Adjuster X

As Time Goes By

By: | February 18, 2014

This column is based on the experiences of a group of long-time claims adjusters. The situations they describe are real, but the names and key details are kept confidential. Michelle Kerr is the editor of this column and can be reached at [email protected]

Richard Cochran, a driver for Goodwin Employer Messenger Service, claimed he broke his right arm on the last run of the day when he slipped and fell getting back into the van. I arranged to meet the owner, Bill Goodwin, and we went over the routes Cochran had been assigned for the day. The weather that week had been dry and sunny, so it certainly wasn’t a case of a rain-induced slip and fall.

Goodwin told me that after falling, Cochran had gone to the local ER, where an X-ray confirmed the broken ulna, and he was casted. Cochran was right-hand dominant, but he drove the van back to his residence for the evening and then called Goodwin to let him know.

I called Cochran to set up an in-person interview, but first I wanted to speak to the people at the printing company that was Cochran’s last delivery that day.

The receiving clerk who signed for the delivery recalled it was about 4:45 when Cochran arrived.

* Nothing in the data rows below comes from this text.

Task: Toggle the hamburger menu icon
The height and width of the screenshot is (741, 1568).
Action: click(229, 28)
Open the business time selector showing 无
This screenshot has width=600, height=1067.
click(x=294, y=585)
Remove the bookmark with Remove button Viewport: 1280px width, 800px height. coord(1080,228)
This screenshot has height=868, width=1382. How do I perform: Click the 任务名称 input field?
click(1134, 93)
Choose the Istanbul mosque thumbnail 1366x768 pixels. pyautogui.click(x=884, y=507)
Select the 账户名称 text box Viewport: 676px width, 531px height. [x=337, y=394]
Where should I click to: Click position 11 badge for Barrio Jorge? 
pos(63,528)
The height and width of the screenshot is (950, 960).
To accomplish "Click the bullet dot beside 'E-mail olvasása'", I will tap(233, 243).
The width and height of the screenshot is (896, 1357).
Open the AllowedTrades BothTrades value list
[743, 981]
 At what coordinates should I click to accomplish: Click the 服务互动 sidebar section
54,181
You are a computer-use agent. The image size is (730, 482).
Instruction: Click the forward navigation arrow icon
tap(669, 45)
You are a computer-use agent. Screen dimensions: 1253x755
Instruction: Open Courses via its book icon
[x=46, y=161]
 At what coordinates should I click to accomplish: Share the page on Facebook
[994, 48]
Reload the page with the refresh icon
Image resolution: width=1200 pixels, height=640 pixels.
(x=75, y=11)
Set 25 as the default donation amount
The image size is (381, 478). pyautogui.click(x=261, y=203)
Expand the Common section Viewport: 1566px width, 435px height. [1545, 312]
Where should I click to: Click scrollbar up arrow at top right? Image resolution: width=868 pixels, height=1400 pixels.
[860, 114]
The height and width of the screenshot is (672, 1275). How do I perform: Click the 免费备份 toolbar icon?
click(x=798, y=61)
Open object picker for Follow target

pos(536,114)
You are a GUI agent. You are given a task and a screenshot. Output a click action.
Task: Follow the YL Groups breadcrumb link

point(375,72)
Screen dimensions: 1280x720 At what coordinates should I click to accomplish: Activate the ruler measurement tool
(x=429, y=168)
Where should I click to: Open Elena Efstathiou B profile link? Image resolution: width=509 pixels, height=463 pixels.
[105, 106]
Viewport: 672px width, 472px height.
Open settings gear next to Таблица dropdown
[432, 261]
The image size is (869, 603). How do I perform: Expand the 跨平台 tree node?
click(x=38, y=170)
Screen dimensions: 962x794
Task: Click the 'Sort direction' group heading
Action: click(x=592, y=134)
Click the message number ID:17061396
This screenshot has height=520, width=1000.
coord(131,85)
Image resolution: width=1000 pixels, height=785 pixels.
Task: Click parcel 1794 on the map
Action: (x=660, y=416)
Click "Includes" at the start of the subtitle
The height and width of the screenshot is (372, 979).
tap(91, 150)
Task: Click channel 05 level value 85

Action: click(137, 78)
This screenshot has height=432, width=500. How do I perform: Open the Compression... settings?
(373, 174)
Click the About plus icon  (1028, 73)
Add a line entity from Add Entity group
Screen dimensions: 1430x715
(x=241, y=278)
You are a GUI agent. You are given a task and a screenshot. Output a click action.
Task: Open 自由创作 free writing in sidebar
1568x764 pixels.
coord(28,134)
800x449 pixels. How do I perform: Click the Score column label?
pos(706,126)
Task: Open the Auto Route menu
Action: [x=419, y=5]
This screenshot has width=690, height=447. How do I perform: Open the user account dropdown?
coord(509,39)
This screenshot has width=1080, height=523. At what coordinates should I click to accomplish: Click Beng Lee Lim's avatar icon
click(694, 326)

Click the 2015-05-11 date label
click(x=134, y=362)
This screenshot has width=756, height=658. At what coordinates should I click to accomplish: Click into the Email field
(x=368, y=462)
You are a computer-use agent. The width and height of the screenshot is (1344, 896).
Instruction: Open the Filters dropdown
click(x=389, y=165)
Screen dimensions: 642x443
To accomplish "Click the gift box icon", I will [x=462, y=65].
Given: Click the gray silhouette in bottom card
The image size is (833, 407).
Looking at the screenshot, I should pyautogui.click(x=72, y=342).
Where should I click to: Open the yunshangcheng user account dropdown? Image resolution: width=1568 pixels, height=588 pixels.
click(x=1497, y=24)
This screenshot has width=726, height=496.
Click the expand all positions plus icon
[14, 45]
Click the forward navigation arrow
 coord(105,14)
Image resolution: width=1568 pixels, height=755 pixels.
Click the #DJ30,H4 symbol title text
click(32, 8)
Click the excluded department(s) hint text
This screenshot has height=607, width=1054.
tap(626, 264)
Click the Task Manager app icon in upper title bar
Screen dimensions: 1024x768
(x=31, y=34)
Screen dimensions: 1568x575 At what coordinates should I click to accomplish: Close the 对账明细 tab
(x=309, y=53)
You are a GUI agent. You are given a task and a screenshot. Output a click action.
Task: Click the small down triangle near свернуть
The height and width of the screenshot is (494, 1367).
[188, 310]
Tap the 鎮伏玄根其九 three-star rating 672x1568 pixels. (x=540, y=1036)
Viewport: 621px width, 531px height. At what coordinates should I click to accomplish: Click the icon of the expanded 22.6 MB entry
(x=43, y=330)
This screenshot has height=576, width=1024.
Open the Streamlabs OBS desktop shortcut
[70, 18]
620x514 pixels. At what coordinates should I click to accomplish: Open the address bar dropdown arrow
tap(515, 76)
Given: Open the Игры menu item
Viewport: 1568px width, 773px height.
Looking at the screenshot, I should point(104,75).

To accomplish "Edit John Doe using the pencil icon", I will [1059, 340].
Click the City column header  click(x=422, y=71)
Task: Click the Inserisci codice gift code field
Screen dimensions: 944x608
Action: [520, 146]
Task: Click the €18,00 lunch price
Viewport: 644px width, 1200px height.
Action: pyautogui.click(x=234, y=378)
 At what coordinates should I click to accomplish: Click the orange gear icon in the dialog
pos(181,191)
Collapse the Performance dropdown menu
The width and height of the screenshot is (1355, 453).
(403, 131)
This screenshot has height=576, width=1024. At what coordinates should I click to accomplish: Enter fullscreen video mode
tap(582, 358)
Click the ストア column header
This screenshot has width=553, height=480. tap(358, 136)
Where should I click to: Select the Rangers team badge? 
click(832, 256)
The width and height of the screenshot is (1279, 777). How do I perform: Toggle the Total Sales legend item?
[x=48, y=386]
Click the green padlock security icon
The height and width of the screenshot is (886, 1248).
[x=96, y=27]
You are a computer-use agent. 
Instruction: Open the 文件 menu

She had noted it because it was just shy of closing time. She admitted she had not seen Cochran get back into his vehicle because she was rushing to finish her paperwork for the day.

I checked the street in front of the print shop and didn’t notice anything unusual such as construction or road work.

I then went to Cochran’s home to take his statement. He went over the route for the day, and how he fell while getting back into the van at approximately 5 p.m. He said it hurt so much that he decided to go to the ER for treatment and that he had arrived at the ER after 6 p.m.

I asked why it took over an hour when the ER was only 15 minutes from the print shop. He said there was rush hour traffic, he had originally started driving to his home before changing his mind, and that he was driving slower than normal because he could only grip the wheel with his left hand.

All of this made sense. I thanked him and headed directly to the hospital where Cochran had been treated. The ER report appeared normal, but the time of processing was listed as 7:15 p.m. That seemed odd. My antenna was up.

The next morning, I went back to Cochran’s home with only 30 minutes’ advance notice. I asked him to explain the gap between leaving the print shop at 5 p.m, and showing up in the ER at 7:15 p.m. He stared at me blankly but remained silent.

I finally said, “After leaving the printer, you went somewhere else before you went to the ER. Where was it?” More silence. I said, “Look, if you tell me the truth, we can prevent the authorities from investigating the claim under the insurance fraud statutes, but you have to be honest with me.”

He finally said, “I went to The Rathskeller (a local tavern, about five minutes from the ER) to play a quick game of darts.” I asked how many drinks he had while there. He said, “I swear I only had two beers. When I was getting back into the van, I slipped and fell on my right arm. I wasn’t drunk. But I was afraid of what would happen if Bill found out I had the company van with me.”

I advised him that I was denying the claim under workers’ comp for obvious reasons, and that I was going to call Bill Goodwin and explain everything to him.

Telling the truth spared Cochran from criminal charges, but — not surprisingly — Goodwin terminated him for lying and for unauthorized use of a company vehicle. I shook my head as I mused that Cochran should have embraced the axiom that honesty is the best policy.